DANCE REVIEW
Noche Flamenca hypnotizes with fancy footwork, rhythms
By Ana Paula Höfling
Noche Flamenca presented an unforgettable evening of flamenco dance and music to a sold-out house at Leeward Community College Theater Saturday night. With amazing technique and stagecraft, the company transported the audience to the sounds and colors of southern Spain.
As the house lights dimmed, our attention was brought to a dark stage by the sound of quick and precise footwork. The lights revealed Noe Barroso piercing the stage with his heels, arms strongly punctuating the end of each phrase, accompanied only by syncopated palmas complex flamenco clapping.
Sitting in a semi-circle of chairs behind him, three women in full skirts and shawls over their shoulders began adding their own footwork to the rhythms created by their claps.
As the whole ensemble came together in this opening dance, "A Nuestro Son," they established a kind of informality and improvisational quality that permeated the rest of the evening.
And yet, director and choreographer Martin Santangelo was able to combine this feeling of spontaneity with highly structured solos and precisely choreographed moments of unison and counterpoint.

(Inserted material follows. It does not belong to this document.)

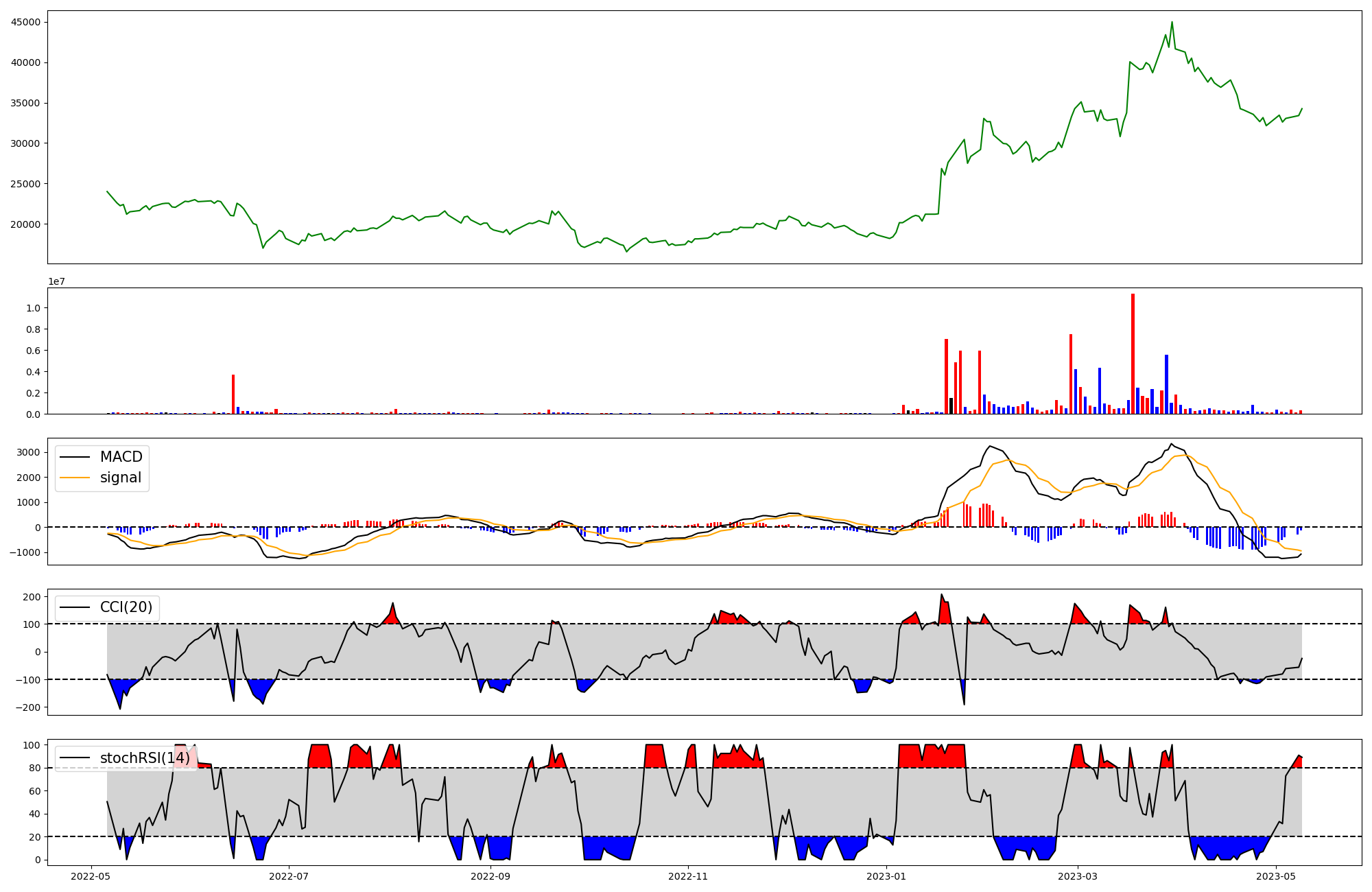The height and width of the screenshot is (892, 1372).
Task: Click the -200 CCI axis label
Action: point(27,707)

Dressed in a long, full blue skirt ending in ruffles, Isabel Bayon carved the air with her arms, peeling each finger into a fist only to peel them out just before they arrived at their destination. Her chest forward, arms overhead and slightly behind her head, she alternated and combined the lyricism created by her upper body with the percussive precision of her footwork.

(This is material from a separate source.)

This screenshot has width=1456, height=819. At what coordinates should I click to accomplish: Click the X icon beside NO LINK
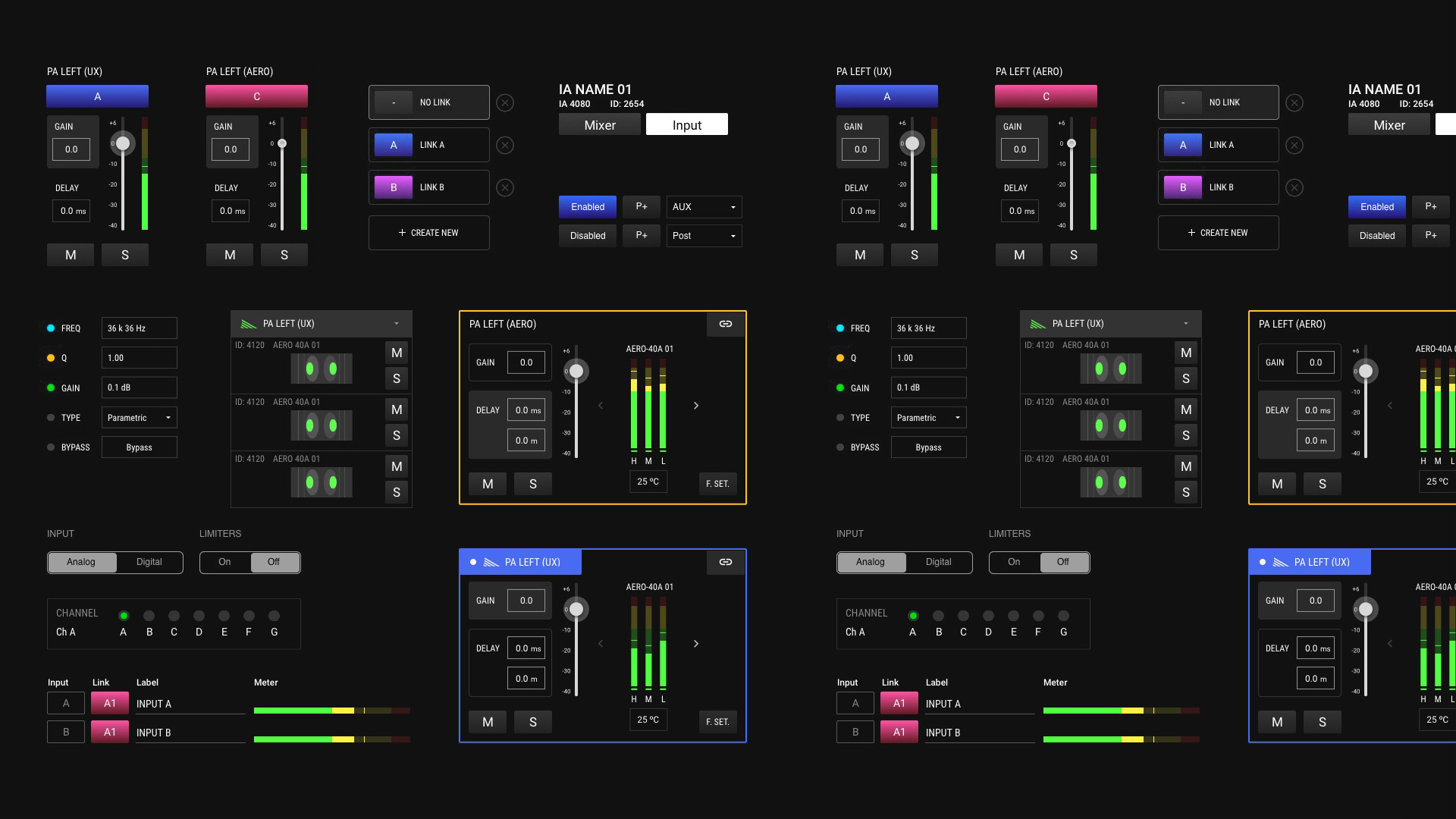(505, 102)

Gazing downward, a hat hiding most of his face, Bruno Argenta began building up tension with his mere presence on stage. As if floating, he rose from his chair and hypnotized the audience with the subtlety of his hands and the bursts of speed coming from his feet.
The only duet of the evening, "Alegrias" danced by Barroso and Alejandra Zaballos, was at the same time playful, romantic and feisty. With the rest of the company behind them throwing in words of encouragement, typical of flamenco, the two young dancers would confront each other through challenging footwork, only to finish in a romantic embrace.
After a poignant vocal solo accompanied by guitar by Antonio Vizarraga, the evening culminated with a solo by founding company member Soledad Barrio, who took command of the stage with an inexplicable force that went beyond flawless technique and experience, a solo which brought a packed house to its feet.
Ana Paula Höfling is pursuing an MFA in choreography at the University of Hawai'i-Manoa.